Parish councils and sub-processors - is an Article 28 contract needed?

Question

Hello

Does a parish council require a contract with its sub-processors under Article 28 of the GDPR?

Any advice would be most appreciated.

Thanks

Sam

Answer 1

Paragraph 3 seems to suggest that you do.  "Processing by a processor shall be governed by a contract..."

What processing are you delegating?

Comments

Hi DtC

Thanks for your reply. The parish council have delegated all of their data protection responsibilities to a company and in the absence of a written contract required under Article 28.

Sam

---

I'm not sure you can delegate all of your data protection responsibilities.  It's not my area of expertise, so hopefully others will chip in.  Might be worth having a conversation with the data protection officer of your principal council.

---

Hi DtC

Thank you again.  However, the principal council is just as inept as the parish council.

Sam

Answer 2

What is the sub processor actually going to doing? Well it seems they have been tasked to "manage our (The PC's) personal data" ?

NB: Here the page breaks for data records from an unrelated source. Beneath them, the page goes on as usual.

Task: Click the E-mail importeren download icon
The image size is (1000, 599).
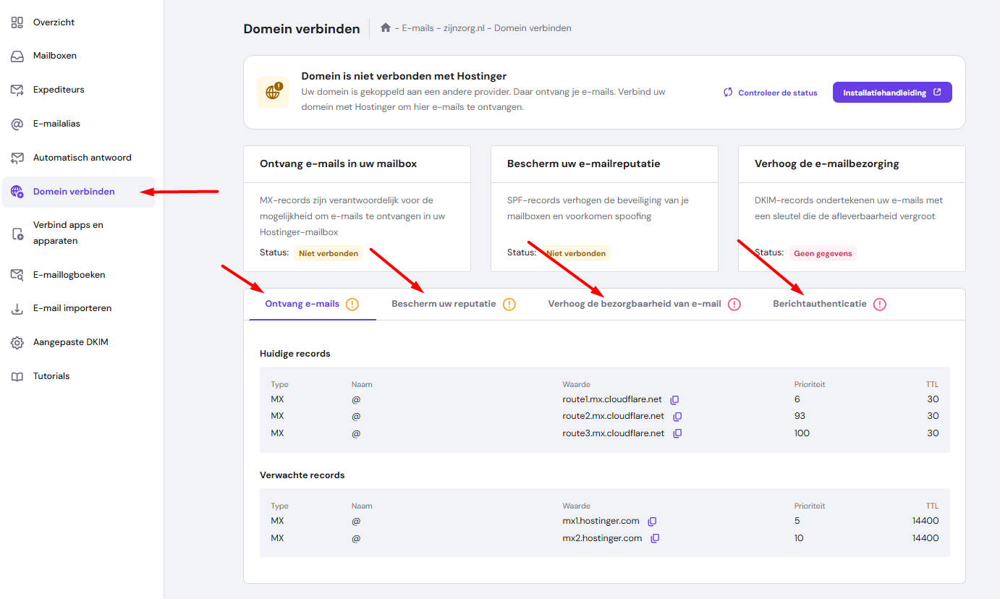Action: 16,307

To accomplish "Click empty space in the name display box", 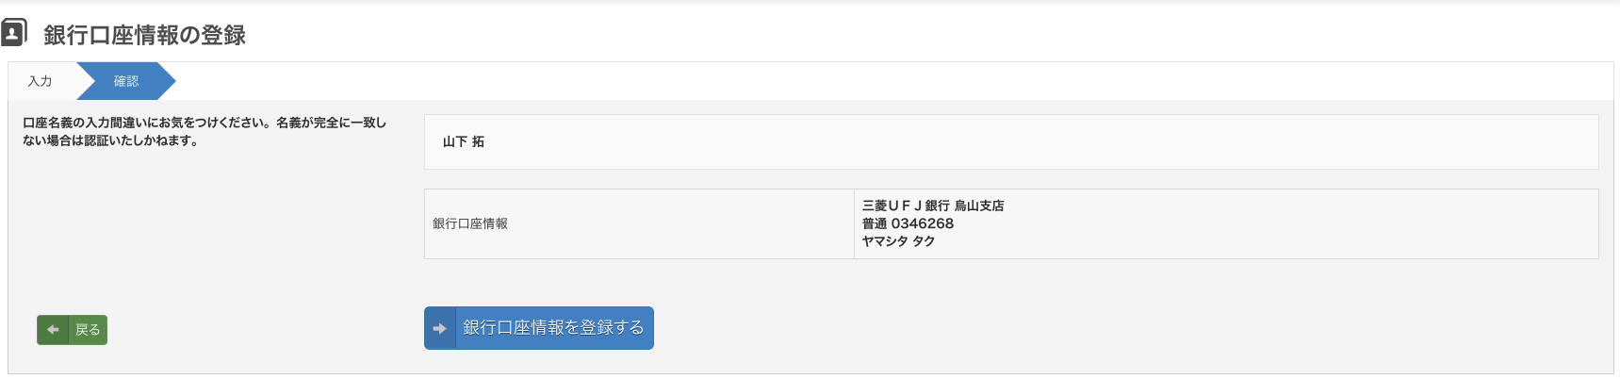I will (x=1037, y=141).
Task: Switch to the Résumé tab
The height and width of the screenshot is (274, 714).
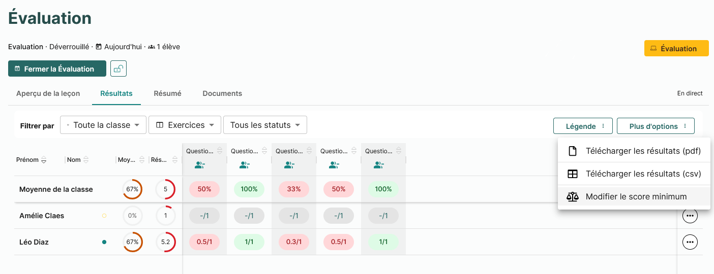Action: tap(168, 93)

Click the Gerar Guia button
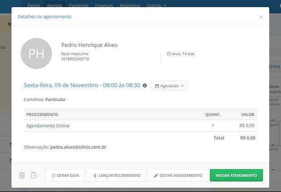click(x=65, y=175)
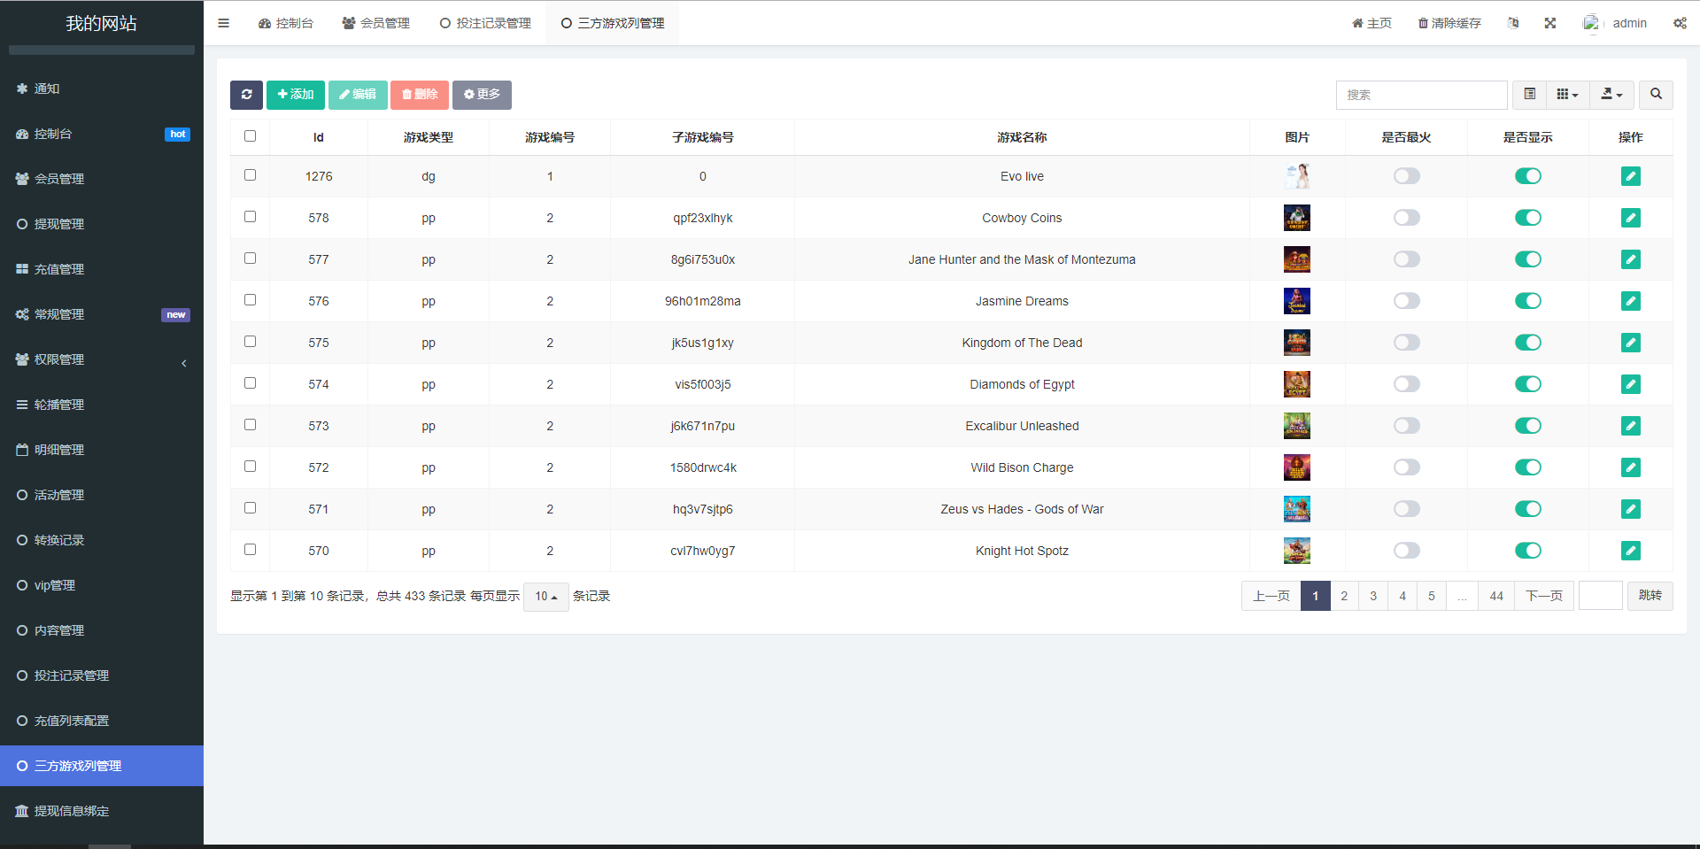The width and height of the screenshot is (1700, 849).
Task: Click edit icon for Evo live row
Action: tap(1630, 176)
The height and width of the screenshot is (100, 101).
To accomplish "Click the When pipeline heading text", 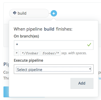I will tap(43, 29).
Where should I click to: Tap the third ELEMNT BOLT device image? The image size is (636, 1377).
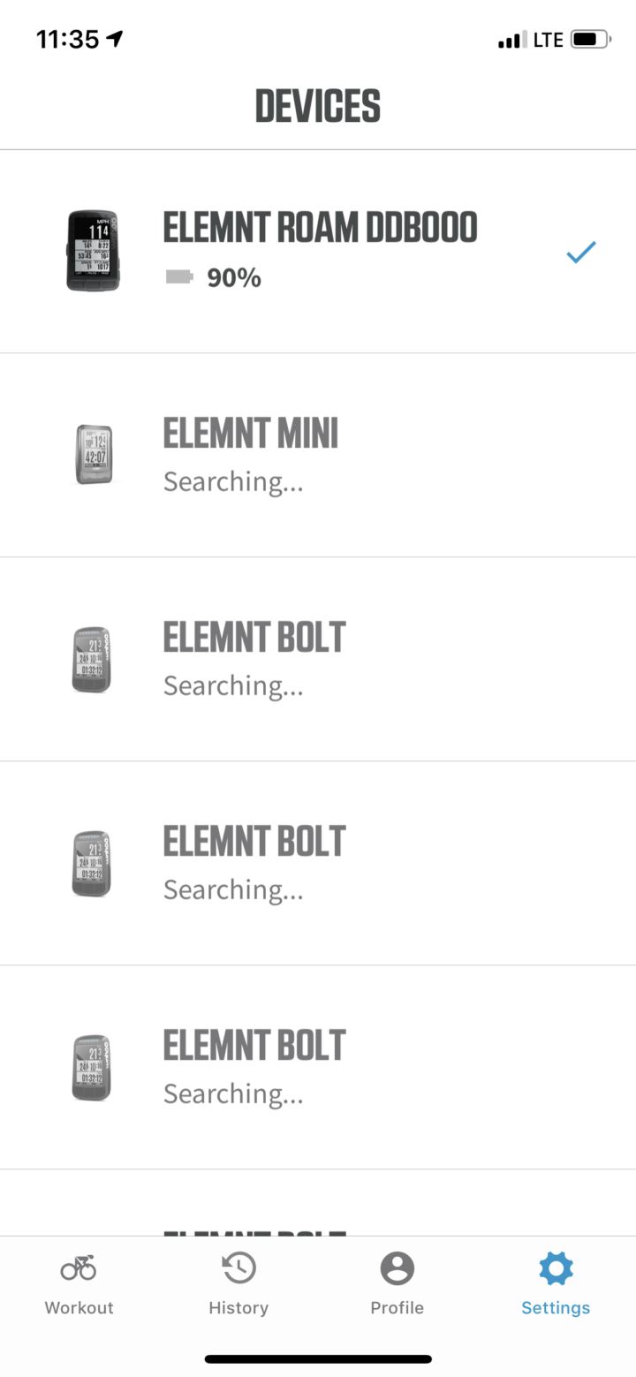pyautogui.click(x=93, y=1067)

It might be helpful to note that "Processing" of personal data means any operation or set of operations performed upon personal data or sets of personal data, whether or not by automated means, such as collection, recording, organisation, structuring, storage, adaptation or alteration, retrieval, consultation, use, disclosure by transmission, dissemination or otherwise making available, alignment or combination, restriction, erasure or destruction.   

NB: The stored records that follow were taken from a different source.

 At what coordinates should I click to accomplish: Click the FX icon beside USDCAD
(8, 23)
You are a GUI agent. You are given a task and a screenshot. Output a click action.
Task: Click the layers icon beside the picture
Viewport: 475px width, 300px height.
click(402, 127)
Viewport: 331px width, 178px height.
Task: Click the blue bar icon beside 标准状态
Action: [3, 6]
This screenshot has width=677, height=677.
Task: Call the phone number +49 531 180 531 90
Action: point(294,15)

So I would give thought to which of the above should be stipulated in the contract.  Are the sub processors going to work in the PC's office  (if they have one?) Erasure & Destruction in line with GDPR 2018 will be likely processing items, but I would be interested  to know how they would erase personal data from the PC's ICT infrastructure, whatever that amounts to. 

Comments

Hi Graeme_r

Thank you for your reply.

It appears the company has undertaken the role of controller since the parish council is simply incompetent when it comes to handling personal data but there is no written contract or any sufficient guarantees that the company can meet the requirements of the GDPR.

Sam

Answer 3

Could this fall under a risk and insurance policy or equivalent ?
I would raise your concerns in writting with the Clerk but it strikes me an aggrement is required.

Comments

Thanks RuralTCllr.

Answer 4

It depends precisely what the supplier will be doing. If the supplier is only drafting policies and procedures, article 28 may not apply.
Article 28 will  apply if the supplier is going to be processing personal data on behalf of the Parish Council - for example dealing with subject access requests or advising on data protection complaints. In those circumstances Article 28 sets out in some detail what needs to be in the contract.
The Parish Council remains responsible in law for the actions of the supplier (other than in extraordinary circumstances) and must make it clear in its privacy notice that personal information may be passed to the supplier.

Comments

Thanks Smallb34r.

Yes, the processor is processing personal data on behalf of the parish council but the parish council state they do not need a proper written contract as required by Article 28(3).

---

You may wish to refer the Councillors to the guidance from the Information Commissioner at https://ico.org.uk/for-organisations/guide-to-data-protection/guide-to-the-general-data-protection-regulation-gdpr/accountability-and-governance/contracts/.
This says "Whenever a controller uses a processor, there must be a written contract in place. The contract is important so that both parties understand their responsibilities and liabilities. The GDPR sets out what needs to be included in the contract."
The guidance then provides a helpful checklist of what needs to be included in the contract.

There are many grey areas in the GDPR, but this one is crystal clear!

---

Many thanks again Smallb34r.  Deeply appreciated!